#### Provided data

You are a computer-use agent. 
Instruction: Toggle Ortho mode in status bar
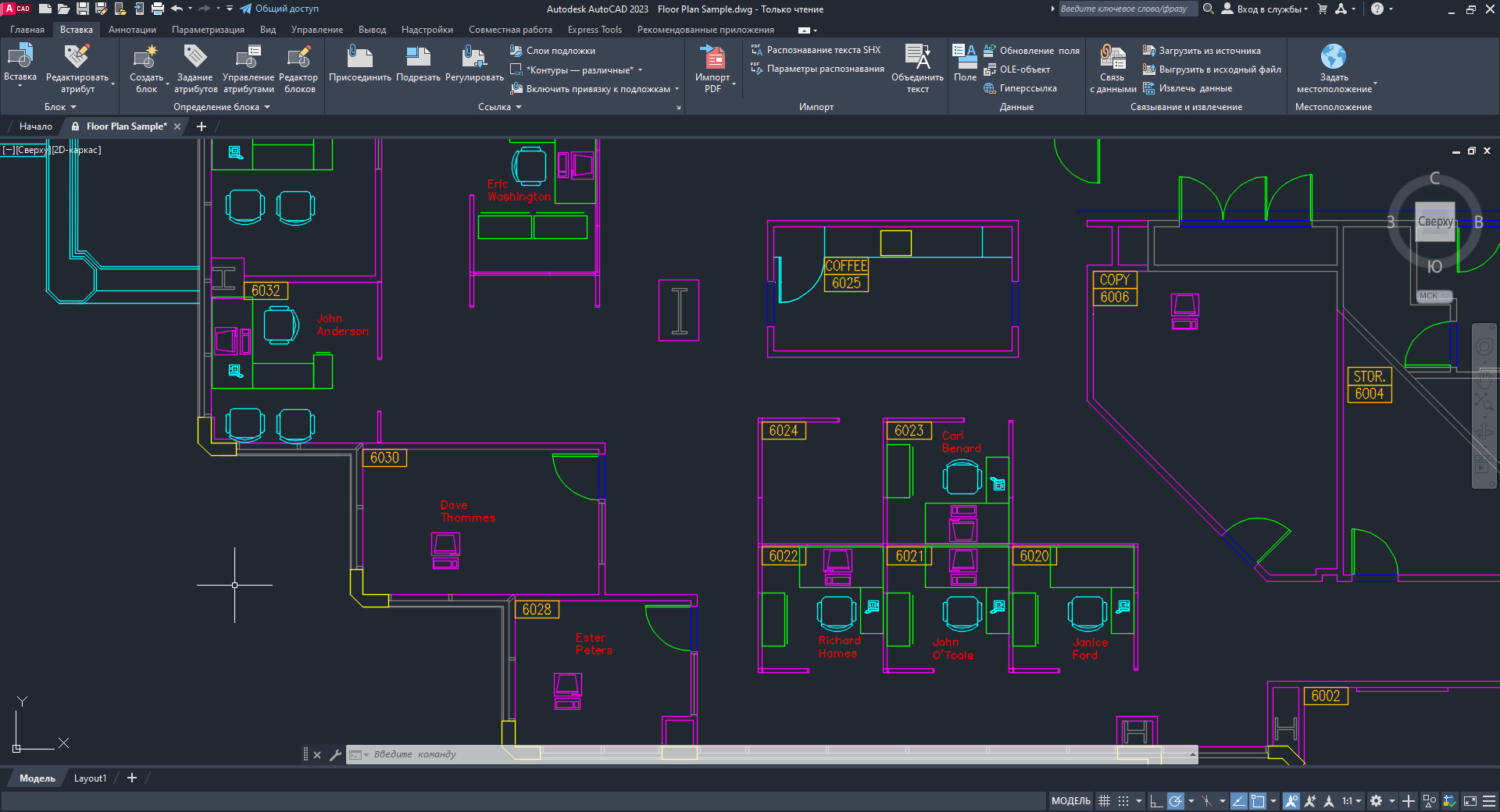pos(1156,801)
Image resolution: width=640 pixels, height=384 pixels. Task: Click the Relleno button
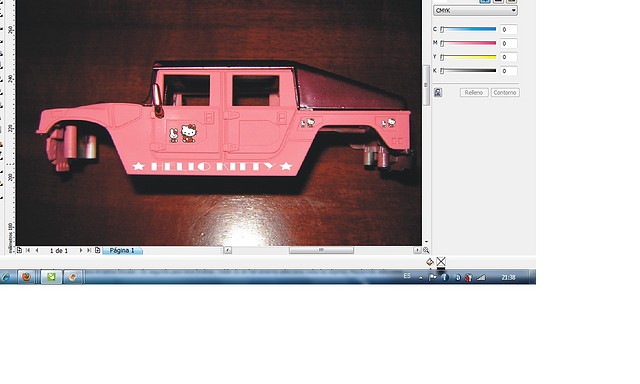(474, 93)
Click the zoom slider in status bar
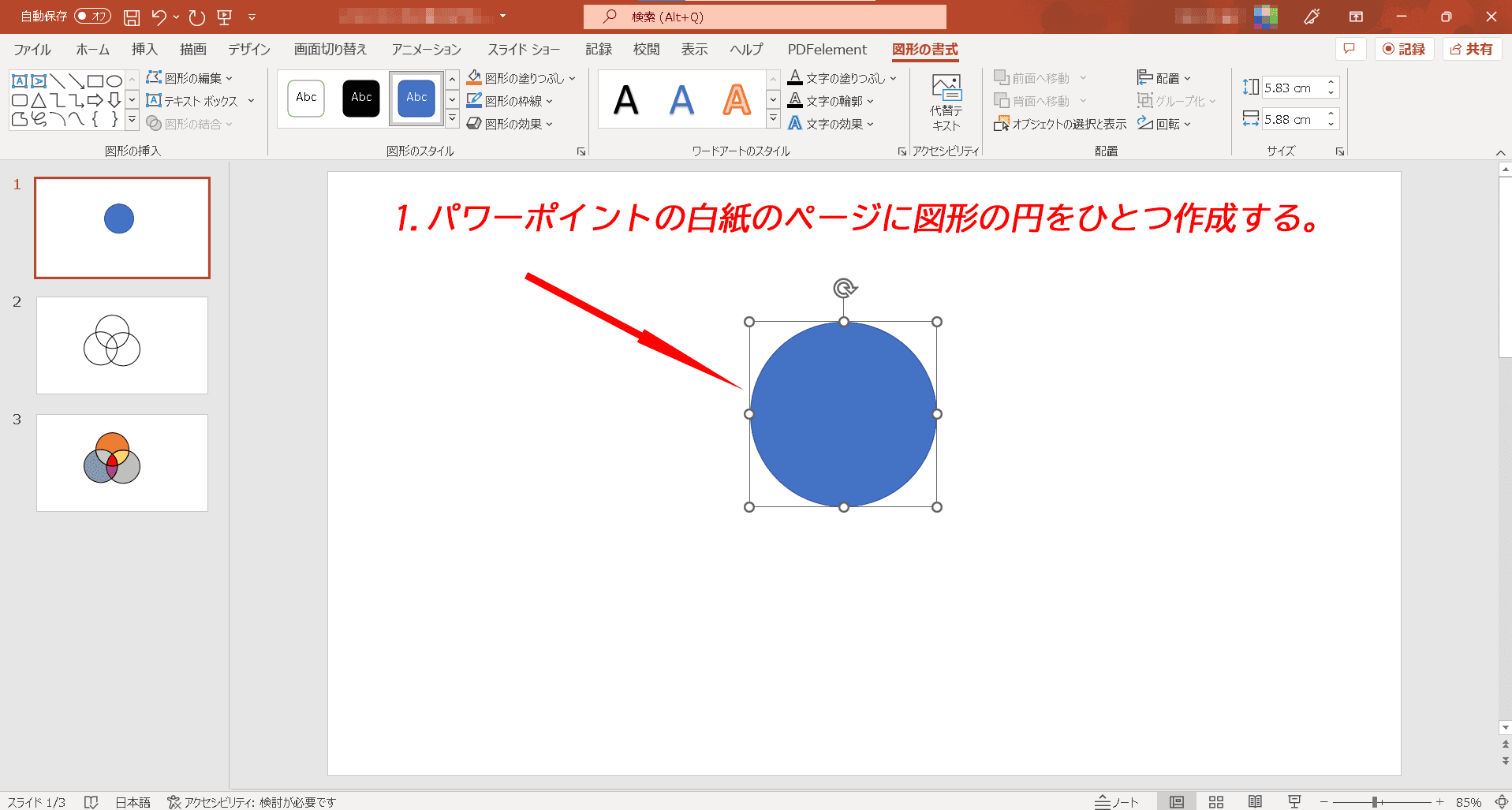 1375,801
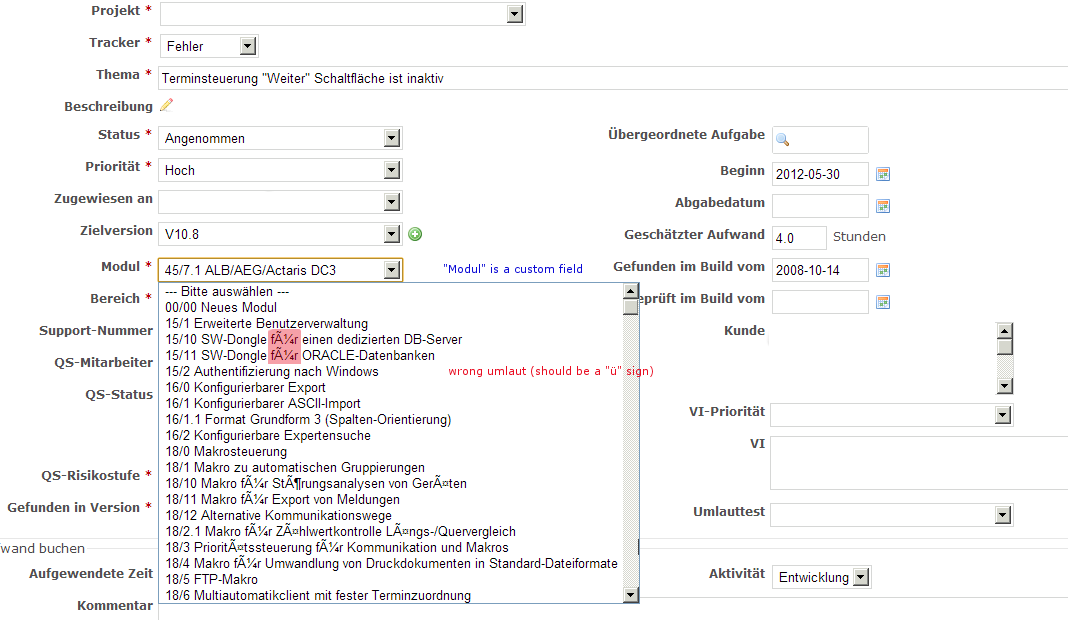
Task: Click magnifier icon in Übergeordnete Aufgabe field
Action: pyautogui.click(x=783, y=140)
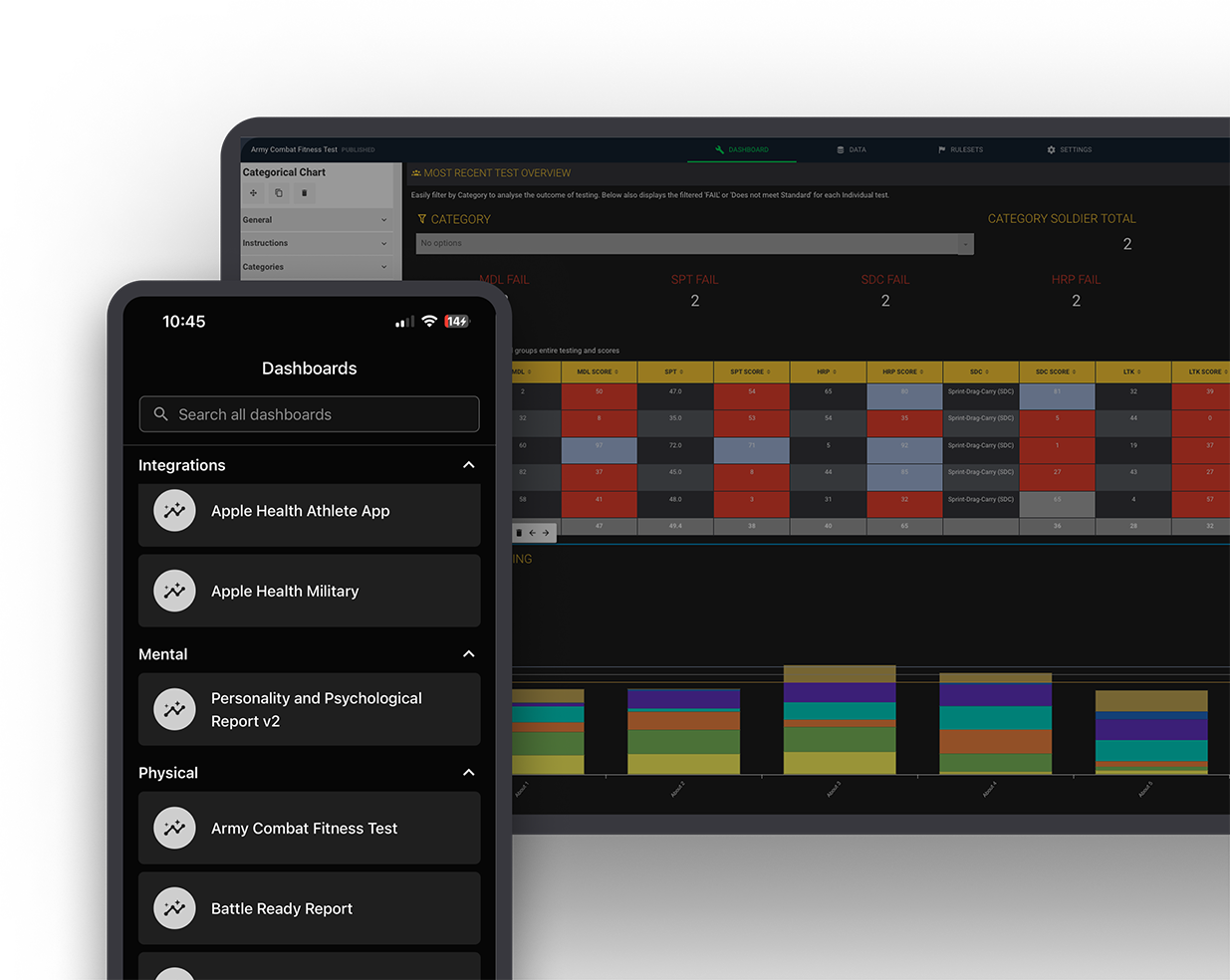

########

- **Exercise**: Output the lines of this listing verbatim, omitting the pictures.

- **Solution to the problem**:
You are a computer-use agent. 
Instruction: Toggle Ortho mode in status bar
pos(1156,801)
Image resolution: width=640 pixels, height=384 pixels. Task: Click the Relleno button
(474, 93)
Click the zoom slider in status bar
 1375,801
Task: Click magnifier icon in Übergeordnete Aufgabe field
Action: pyautogui.click(x=783, y=140)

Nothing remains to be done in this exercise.